Now, we will discuss a necessary condition for deciding the total merge in a peer.

Definition 1

Let Ans be an answer to a query Q, \(R(r)\in Ans\), and \((A:v)\in r\), where \(v\in \mathsf {Var}_\mathsf{{V}}\) and A is an attribute of R. Then we call v a missing value of A in Ans.

For example, \(V_1\) is a missing value of Year in \(Ans_4(DB_3)\), however, \(X_1\) in this answer is not a missing value since \(X_1\) is in \(\mathsf {Var}_\mathsf{{Id}}\) – not in \(\mathsf {Var}_\mathsf{{V}}\).

Theorem 1

Let v be a missing value of A in Ans, where \((A:v)\in r\) and \(R(r)\in Ans\).

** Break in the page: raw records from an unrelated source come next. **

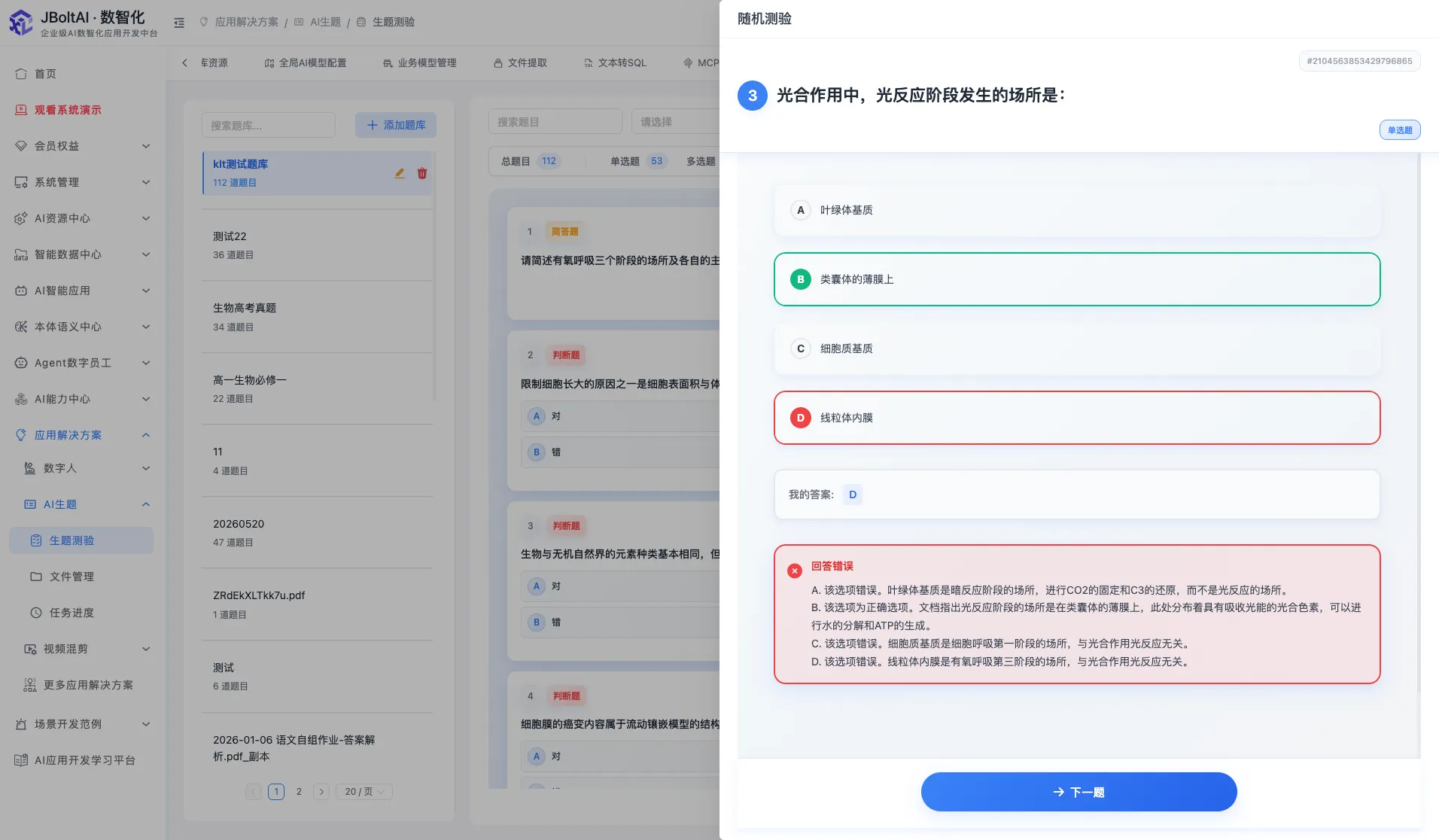Click the quiz panel vertical scrollbar
The height and width of the screenshot is (840, 1439).
(1419, 422)
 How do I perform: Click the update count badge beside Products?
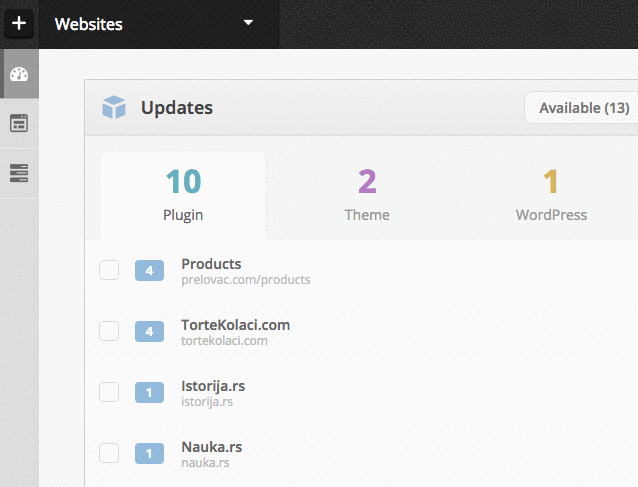point(149,270)
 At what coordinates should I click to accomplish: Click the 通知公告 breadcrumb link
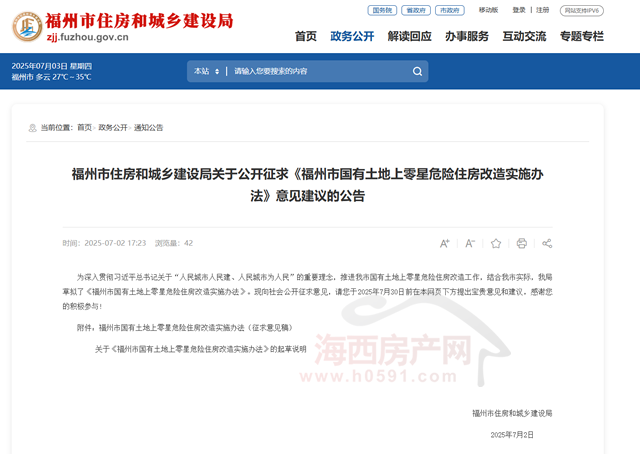click(x=149, y=128)
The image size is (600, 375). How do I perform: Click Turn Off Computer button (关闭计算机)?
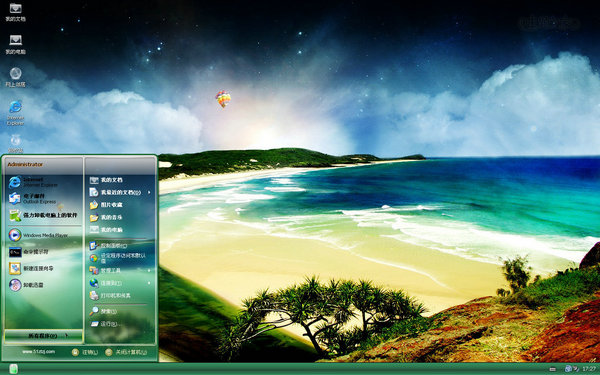[x=126, y=352]
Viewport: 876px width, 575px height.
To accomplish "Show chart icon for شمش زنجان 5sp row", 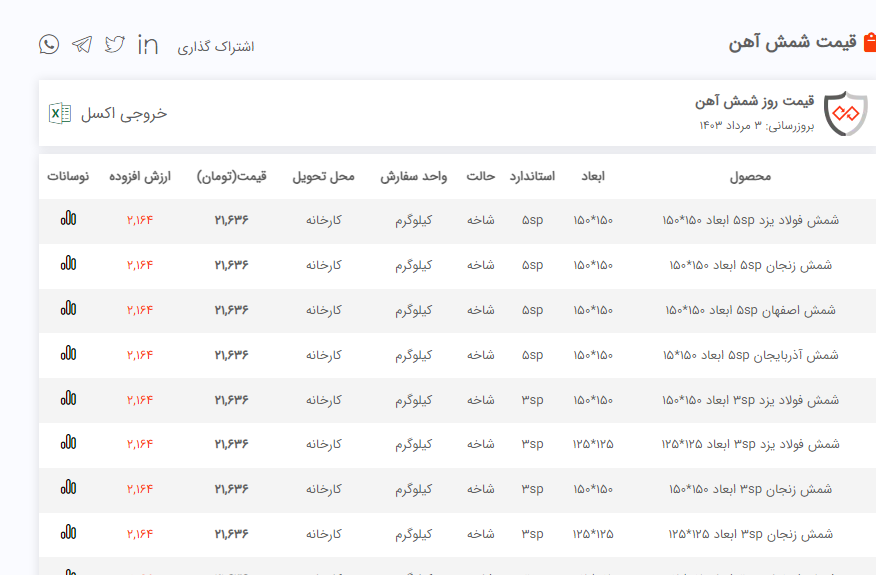I will [68, 264].
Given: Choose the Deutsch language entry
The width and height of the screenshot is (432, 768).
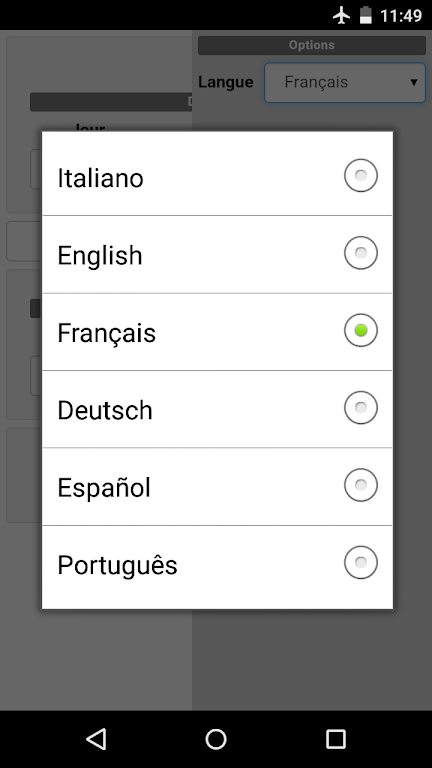Looking at the screenshot, I should pos(217,409).
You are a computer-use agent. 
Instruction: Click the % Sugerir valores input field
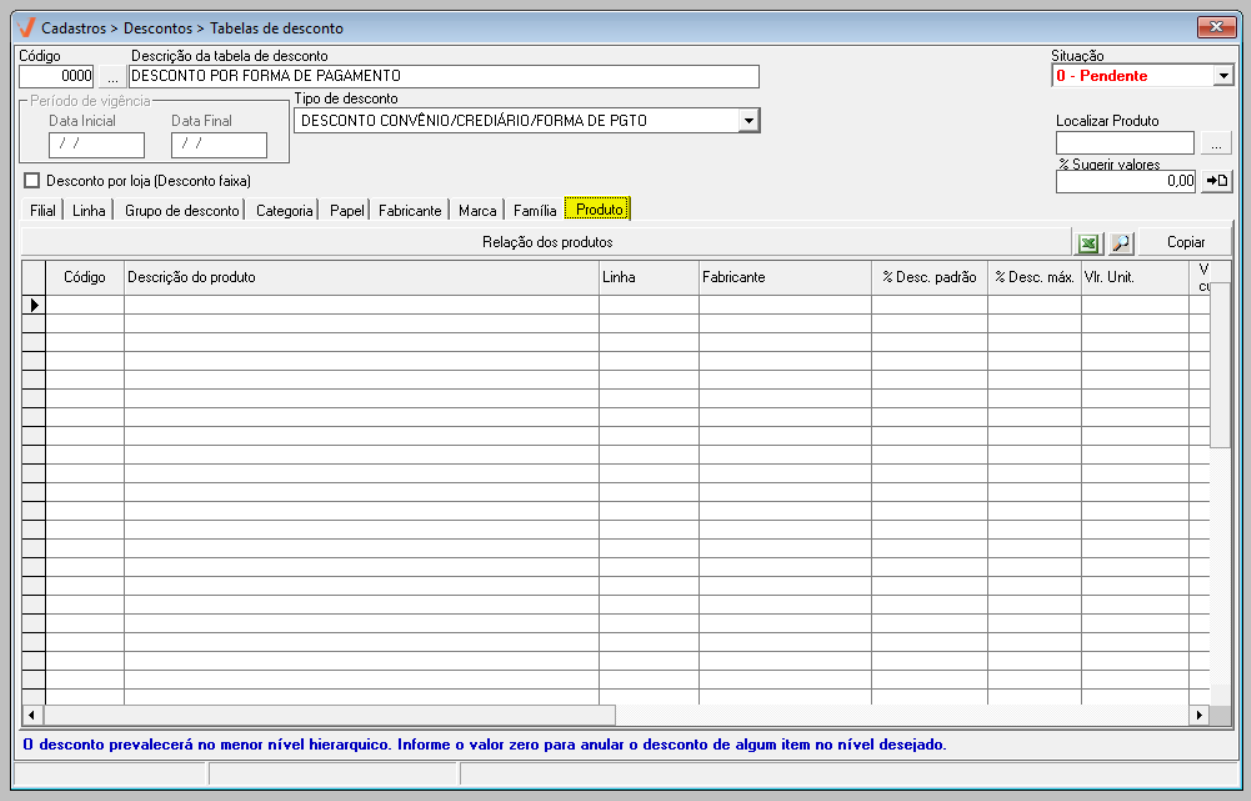pyautogui.click(x=1124, y=181)
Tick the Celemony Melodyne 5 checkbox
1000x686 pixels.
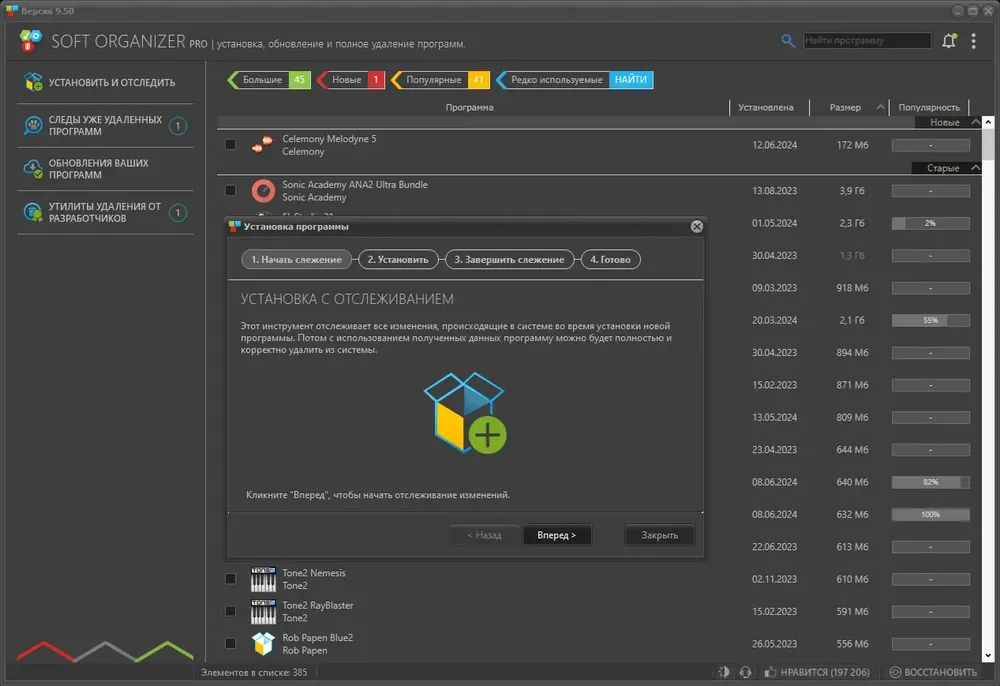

The necessary condition for discovering the value of v in a DB with a schema \((\mathbf{R},\mathbf{IC})\):

• there is \(A'\in att(R)\) such that \(A'\rightarrow A\in \mathbf{IC}\), and

• there is \(q\in Q\) such that: \(R=R_q\), \(A_q\in att(R)\), \(contains(A_q,q)\) occurs in trc(Q), and \(A'\rightarrow A_q\notin \mathbf{IC}\).

Then we say that the missing value of v can be discovered by means of the constraint (functional dependency) \(A'\rightarrow A\).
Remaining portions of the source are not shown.